The most famous living pornographers are Hugh Hefner, Larry Flynt and Ron Jeremy. Hefner’s an institution (that institution’s a cross between Michael Jackson’s Neverland and a Greyhound station) while Flynt and Jeremy are both thirty-year veterans who’ve been the subject of mainstream movies. Jenna? A distant fourth, and being fourth most famous anything is like being the fourth largest army in the world – India – no one cares. Porn will not make you famous – unless you think that the ninth most famous magician in America’s a pretty famous dude (admit it – you got stuck after David Copperfield, David Blaine, Siegfried and Roy).
8. Alt Porn
Traditionally porn performers get paid a fixed daily rate, don’t get any residual pay and have no real control over the product they’re in. The product itself features skinny white girls from the flyover states who get hired because of how they look and how they fuck. Or is that alt-porn? Janine’s been rocking tatts and attitude for a decade while raising two kids without ever being labeled ‘alt’ anything. A tattoo and a bad dye-job is not going to upset ‘the system’ and the ‘alternative’ to traditional porn is independence, control and new ideas not haircuts, piercings and hip records.
9. Art Porn
The defense of bad art is always the same. “Who are you to judge?” Well I’m happy to judge and so are you.

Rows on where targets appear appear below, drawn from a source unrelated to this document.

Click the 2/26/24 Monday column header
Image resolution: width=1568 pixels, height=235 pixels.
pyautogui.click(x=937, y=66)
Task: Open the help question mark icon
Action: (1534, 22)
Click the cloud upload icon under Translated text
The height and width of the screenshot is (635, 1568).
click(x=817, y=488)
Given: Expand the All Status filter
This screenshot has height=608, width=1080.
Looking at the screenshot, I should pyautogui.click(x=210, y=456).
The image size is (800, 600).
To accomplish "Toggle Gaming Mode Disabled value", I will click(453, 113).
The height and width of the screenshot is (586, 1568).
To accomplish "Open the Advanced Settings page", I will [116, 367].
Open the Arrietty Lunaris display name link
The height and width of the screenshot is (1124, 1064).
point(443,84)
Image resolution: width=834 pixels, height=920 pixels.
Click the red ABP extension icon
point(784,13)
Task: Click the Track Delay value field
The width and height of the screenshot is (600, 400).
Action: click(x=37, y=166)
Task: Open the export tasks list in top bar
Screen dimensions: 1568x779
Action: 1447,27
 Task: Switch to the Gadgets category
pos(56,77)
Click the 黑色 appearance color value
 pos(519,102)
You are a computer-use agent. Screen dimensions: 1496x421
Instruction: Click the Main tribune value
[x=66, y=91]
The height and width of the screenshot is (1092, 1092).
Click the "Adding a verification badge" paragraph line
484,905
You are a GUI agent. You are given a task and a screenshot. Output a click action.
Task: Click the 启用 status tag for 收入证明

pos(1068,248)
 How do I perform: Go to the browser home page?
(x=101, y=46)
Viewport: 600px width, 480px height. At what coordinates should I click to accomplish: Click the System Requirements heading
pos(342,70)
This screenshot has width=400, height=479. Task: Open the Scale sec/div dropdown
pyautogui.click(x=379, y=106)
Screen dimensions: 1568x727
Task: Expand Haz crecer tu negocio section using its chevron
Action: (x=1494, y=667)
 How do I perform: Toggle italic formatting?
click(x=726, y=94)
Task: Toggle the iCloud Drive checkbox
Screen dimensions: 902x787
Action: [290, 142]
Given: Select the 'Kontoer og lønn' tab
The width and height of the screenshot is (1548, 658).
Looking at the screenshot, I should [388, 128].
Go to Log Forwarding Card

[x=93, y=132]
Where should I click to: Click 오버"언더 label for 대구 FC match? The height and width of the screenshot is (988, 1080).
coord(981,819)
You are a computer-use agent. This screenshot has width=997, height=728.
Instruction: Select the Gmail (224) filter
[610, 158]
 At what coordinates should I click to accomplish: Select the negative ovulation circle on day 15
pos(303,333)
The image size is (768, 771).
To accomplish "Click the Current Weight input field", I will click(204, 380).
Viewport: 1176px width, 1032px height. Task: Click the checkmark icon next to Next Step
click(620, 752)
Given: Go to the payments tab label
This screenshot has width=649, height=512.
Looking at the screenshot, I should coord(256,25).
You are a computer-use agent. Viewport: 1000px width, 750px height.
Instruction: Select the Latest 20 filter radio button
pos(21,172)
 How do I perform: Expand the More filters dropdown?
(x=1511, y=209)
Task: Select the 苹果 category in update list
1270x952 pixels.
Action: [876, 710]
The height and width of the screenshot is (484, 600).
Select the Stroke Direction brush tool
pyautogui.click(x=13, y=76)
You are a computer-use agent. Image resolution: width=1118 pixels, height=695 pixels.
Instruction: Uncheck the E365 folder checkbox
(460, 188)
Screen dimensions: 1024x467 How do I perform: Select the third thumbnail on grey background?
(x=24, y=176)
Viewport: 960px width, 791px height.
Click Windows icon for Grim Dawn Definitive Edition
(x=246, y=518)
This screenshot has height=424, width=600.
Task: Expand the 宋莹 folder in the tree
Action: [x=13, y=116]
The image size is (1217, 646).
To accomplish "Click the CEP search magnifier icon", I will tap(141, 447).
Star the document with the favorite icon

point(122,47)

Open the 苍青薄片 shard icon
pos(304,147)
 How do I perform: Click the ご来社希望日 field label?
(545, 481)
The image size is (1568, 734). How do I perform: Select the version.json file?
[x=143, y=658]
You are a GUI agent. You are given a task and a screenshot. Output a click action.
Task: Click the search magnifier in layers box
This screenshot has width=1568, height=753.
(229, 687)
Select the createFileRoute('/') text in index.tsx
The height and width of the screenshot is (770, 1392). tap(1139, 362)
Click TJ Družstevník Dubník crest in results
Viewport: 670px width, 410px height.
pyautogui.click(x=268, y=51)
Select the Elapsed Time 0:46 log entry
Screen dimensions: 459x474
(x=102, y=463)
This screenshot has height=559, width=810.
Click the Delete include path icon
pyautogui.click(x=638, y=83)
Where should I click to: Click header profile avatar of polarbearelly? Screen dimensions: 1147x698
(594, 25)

Bach was a better composer than Yanni, and Monet was a better painter than Thomas Kincaid. If you disagree that’s not an opinion, it’s proof you’re an imbecile. Art porn has yet to scale the heights of ‘Dogs Playing Poker’ and it all sucks.
10. Porn Stars are Rich
If you grew up in a town where having tread on your spare tire made you wealthy, porn is incredibly lucrative. If you think it’s unfair to get paid $2,000 for a movie named after you which makes $500,000 in its first year of release you might not be ‘porn star’ material. The average studio contract is about $75K a year and if you’re lucky you’ll hold it for five. During that time you’ll eat as carefully, and train as hard, as a professional athlete, you won’t be able to start a family, and you’ll exclude yourself permanently from a range of other career options in return for the take-home pay of a McDonalds night-manager. Porn’s like professional sport, the rich people are the (content) owners. Unlike professional sport there is no minimum wage, hardly any licensing and no players association. Want to be a rich adult performer? Build a website.